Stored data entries

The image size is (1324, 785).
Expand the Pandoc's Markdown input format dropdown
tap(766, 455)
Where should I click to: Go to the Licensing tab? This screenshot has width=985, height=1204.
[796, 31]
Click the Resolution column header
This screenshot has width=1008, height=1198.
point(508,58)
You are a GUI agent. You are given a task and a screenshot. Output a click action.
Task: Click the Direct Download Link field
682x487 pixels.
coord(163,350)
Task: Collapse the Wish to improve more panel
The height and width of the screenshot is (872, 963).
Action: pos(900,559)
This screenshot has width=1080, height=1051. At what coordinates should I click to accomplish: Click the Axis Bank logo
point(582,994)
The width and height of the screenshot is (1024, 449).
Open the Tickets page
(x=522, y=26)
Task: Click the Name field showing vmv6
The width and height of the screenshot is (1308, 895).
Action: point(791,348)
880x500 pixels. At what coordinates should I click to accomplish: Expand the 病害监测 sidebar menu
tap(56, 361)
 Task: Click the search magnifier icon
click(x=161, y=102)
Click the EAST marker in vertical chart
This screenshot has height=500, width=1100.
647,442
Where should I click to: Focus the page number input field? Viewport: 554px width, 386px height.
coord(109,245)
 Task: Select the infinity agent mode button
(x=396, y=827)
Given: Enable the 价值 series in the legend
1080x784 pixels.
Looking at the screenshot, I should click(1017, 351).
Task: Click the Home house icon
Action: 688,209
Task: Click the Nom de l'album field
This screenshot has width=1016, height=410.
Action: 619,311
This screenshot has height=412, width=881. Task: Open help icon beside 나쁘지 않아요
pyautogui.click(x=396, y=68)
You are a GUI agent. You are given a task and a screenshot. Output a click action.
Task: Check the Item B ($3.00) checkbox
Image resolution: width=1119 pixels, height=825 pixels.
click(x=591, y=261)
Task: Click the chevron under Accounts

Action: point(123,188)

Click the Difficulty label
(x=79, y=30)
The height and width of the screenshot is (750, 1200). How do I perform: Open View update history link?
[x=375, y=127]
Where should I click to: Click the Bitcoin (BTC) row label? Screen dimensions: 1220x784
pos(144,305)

# ASSIGNMENT
Write down every entry exactly.

# THE COMPLETED TASK
The image size is (1324, 785).
Expand the Pandoc's Markdown input format dropdown
tap(766, 455)
Where should I click to: Go to the Licensing tab? This screenshot has width=985, height=1204.
[796, 31]
Click the Resolution column header
This screenshot has width=1008, height=1198.
point(508,58)
You are a GUI agent. You are given a task and a screenshot. Output a click action.
Task: Click the Direct Download Link field
682x487 pixels.
coord(163,350)
Task: Collapse the Wish to improve more panel
The height and width of the screenshot is (872, 963).
Action: pos(900,559)
This screenshot has width=1080, height=1051. At what coordinates should I click to accomplish: Click the Axis Bank logo
point(582,994)
The width and height of the screenshot is (1024, 449).
Open the Tickets page
(x=522, y=26)
Task: Click the Name field showing vmv6
The width and height of the screenshot is (1308, 895).
Action: point(791,348)
880x500 pixels. At what coordinates should I click to accomplish: Expand the 病害监测 sidebar menu
tap(56, 361)
 Task: Click the search magnifier icon
click(x=161, y=102)
Click the EAST marker in vertical chart
This screenshot has height=500, width=1100.
647,442
Where should I click to: Focus the page number input field? Viewport: 554px width, 386px height.
coord(109,245)
 Task: Select the infinity agent mode button
(x=396, y=827)
Given: Enable the 价值 series in the legend
1080x784 pixels.
Looking at the screenshot, I should click(1017, 351).
Task: Click the Home house icon
Action: 688,209
Task: Click the Nom de l'album field
This screenshot has width=1016, height=410.
Action: 619,311
This screenshot has height=412, width=881. Task: Open help icon beside 나쁘지 않아요
pyautogui.click(x=396, y=68)
You are a GUI agent. You are given a task and a screenshot. Output a click action.
Task: Check the Item B ($3.00) checkbox
Image resolution: width=1119 pixels, height=825 pixels.
click(x=591, y=261)
Task: Click the chevron under Accounts

Action: point(123,188)

Click the Difficulty label
(x=79, y=30)
The height and width of the screenshot is (750, 1200). How do I perform: Open View update history link?
[x=375, y=127]
Where should I click to: Click the Bitcoin (BTC) row label? Screen dimensions: 1220x784
pos(144,305)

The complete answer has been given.